- Aim of the exercise:
Render the material from its start through the line containing "pyautogui.click(x=455, y=618)" as a Markdown table with the columns Number and Entry. Number each line and omit blank lines.
--- BEGIN Input data ---
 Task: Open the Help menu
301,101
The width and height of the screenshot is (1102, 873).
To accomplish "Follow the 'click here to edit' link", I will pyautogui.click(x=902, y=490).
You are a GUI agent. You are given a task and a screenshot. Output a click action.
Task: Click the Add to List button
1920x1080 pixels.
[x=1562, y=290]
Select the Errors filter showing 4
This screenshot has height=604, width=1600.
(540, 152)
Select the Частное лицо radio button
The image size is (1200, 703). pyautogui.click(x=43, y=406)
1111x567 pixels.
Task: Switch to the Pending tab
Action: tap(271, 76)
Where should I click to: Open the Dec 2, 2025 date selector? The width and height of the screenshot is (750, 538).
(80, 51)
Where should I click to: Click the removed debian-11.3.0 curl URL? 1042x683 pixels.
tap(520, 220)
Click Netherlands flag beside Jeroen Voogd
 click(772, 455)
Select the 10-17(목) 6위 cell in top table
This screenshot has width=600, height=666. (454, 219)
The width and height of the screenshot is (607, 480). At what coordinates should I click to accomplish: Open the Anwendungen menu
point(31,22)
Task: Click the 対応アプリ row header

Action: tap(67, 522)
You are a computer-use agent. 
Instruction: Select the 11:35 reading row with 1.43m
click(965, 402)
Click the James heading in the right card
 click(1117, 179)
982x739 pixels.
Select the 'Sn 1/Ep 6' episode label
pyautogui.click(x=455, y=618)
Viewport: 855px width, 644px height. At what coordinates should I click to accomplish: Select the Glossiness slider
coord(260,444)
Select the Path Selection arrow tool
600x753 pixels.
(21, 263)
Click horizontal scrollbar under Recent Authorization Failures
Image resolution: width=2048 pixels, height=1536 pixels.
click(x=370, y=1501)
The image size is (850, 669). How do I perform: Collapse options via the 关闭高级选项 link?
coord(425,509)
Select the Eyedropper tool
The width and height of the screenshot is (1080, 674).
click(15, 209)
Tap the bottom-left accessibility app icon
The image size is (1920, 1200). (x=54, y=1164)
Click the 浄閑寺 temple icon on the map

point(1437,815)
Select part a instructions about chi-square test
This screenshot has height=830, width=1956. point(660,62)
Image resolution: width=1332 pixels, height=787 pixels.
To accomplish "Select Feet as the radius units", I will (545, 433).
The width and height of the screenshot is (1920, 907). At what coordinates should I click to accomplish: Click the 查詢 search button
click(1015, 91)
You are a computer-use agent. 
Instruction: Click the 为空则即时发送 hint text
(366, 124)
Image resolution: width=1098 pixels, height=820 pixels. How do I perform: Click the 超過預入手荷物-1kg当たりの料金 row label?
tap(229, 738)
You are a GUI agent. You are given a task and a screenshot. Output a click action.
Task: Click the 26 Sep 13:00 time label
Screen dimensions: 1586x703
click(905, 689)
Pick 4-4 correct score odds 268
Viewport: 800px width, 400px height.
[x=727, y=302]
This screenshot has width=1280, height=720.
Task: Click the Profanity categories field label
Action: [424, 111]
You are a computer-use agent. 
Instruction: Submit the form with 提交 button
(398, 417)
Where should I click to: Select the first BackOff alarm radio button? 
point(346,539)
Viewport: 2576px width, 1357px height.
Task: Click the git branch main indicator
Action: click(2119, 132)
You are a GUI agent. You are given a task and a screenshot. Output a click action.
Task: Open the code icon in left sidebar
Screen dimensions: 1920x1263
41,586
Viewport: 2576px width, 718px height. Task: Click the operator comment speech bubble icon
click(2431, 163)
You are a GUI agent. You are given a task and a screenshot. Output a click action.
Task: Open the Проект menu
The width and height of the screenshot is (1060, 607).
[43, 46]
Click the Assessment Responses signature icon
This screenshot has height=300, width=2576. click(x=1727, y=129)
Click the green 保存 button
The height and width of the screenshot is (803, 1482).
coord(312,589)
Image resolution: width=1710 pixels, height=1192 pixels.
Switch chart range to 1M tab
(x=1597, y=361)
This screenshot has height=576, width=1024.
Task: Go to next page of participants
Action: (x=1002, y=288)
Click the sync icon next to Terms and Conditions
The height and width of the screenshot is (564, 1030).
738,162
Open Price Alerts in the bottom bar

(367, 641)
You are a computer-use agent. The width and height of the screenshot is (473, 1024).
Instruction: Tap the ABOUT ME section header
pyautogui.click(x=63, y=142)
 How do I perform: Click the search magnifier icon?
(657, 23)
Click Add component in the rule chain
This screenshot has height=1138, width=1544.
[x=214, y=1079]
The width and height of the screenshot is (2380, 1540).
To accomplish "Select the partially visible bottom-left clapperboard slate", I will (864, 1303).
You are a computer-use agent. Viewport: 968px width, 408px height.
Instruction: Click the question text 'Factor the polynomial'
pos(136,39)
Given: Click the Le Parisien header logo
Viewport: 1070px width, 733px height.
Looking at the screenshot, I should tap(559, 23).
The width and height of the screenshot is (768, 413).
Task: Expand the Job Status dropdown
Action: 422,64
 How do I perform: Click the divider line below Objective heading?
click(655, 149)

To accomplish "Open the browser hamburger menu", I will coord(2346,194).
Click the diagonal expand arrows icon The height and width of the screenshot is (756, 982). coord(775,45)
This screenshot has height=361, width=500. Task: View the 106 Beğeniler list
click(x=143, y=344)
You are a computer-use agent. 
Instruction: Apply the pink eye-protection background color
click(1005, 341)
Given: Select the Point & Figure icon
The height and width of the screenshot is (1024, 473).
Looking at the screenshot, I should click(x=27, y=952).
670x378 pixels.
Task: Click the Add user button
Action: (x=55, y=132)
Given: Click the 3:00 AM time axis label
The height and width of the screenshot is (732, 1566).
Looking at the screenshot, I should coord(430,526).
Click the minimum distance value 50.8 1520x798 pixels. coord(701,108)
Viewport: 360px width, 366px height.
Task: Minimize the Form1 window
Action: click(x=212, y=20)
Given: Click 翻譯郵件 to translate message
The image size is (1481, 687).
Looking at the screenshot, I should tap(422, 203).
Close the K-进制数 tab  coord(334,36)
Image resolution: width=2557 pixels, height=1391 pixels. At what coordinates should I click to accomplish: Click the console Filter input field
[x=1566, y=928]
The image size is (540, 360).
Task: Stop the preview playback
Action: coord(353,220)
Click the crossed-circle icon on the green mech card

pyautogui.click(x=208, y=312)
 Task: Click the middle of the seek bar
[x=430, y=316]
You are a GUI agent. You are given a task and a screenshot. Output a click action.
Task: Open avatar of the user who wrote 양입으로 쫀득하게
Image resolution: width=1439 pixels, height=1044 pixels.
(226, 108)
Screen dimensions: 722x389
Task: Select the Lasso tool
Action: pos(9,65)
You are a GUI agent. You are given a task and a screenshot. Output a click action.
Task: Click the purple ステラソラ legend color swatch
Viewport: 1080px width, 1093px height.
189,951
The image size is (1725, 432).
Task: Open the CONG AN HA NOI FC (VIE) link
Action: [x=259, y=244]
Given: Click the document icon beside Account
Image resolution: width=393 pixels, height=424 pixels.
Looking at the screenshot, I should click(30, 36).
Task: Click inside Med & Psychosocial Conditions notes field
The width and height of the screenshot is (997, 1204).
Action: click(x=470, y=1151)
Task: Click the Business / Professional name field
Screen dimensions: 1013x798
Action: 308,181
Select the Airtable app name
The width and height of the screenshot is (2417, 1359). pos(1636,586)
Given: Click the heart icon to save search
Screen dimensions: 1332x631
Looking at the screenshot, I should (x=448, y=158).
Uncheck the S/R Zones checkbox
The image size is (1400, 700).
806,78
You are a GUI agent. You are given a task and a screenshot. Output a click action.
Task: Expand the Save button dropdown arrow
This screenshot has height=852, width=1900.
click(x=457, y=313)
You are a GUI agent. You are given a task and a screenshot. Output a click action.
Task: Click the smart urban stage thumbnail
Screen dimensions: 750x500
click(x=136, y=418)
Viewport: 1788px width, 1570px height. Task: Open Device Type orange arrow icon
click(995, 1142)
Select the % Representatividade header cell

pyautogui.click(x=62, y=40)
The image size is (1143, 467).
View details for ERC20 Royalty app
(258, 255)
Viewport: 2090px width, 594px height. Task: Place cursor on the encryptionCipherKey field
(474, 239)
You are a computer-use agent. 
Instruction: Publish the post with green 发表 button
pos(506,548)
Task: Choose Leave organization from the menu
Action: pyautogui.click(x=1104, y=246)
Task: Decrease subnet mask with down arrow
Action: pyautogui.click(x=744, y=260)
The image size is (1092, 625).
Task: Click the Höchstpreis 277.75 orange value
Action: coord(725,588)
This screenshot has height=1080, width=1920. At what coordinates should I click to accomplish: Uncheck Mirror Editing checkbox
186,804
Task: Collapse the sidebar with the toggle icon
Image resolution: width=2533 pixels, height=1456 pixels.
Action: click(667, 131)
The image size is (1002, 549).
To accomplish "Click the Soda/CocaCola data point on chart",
--- END Input data ---
- Expected answer:
| Number | Entry |
|---|---|
| 1 |  Task: Open the Help menu |
| 2 | 301,101 |
| 3 | The width and height of the screenshot is (1102, 873). |
| 4 | To accomplish "Follow the 'click here to edit' link", I will pyautogui.click(x=902, y=490). |
| 5 | You are a GUI agent. You are given a task and a screenshot. Output a click action. |
| 6 | Task: Click the Add to List button |
| 7 | 1920x1080 pixels. |
| 8 | [x=1562, y=290] |
| 9 | Select the Errors filter showing 4 |
| 10 | This screenshot has height=604, width=1600. |
| 11 | (540, 152) |
| 12 | Select the Частное лицо radio button |
| 13 | The image size is (1200, 703). pyautogui.click(x=43, y=406) |
| 14 | 1111x567 pixels. |
| 15 | Task: Switch to the Pending tab |
| 16 | Action: tap(271, 76) |
| 17 | Where should I click to: Open the Dec 2, 2025 date selector? The width and height of the screenshot is (750, 538). |
| 18 | (80, 51) |
| 19 | Where should I click to: Click the removed debian-11.3.0 curl URL? 1042x683 pixels. |
| 20 | tap(520, 220) |
| 21 | Click Netherlands flag beside Jeroen Voogd |
| 22 |  click(772, 455) |
| 23 | Select the 10-17(목) 6위 cell in top table |
| 24 | This screenshot has width=600, height=666. (454, 219) |
| 25 | The width and height of the screenshot is (607, 480). At what coordinates should I click to accomplish: Open the Anwendungen menu |
| 26 | point(31,22) |
| 27 | Task: Click the 対応アプリ row header |
| 28 | Action: tap(67, 522) |
| 29 | You are a computer-use agent.  |
| 30 | Instruction: Select the 11:35 reading row with 1.43m |
| 31 | click(965, 402) |
| 32 | Click the James heading in the right card |
| 33 |  click(1117, 179) |
| 34 | 982x739 pixels. |
| 35 | Select the 'Sn 1/Ep 6' episode label |
| 36 | pyautogui.click(x=455, y=618) |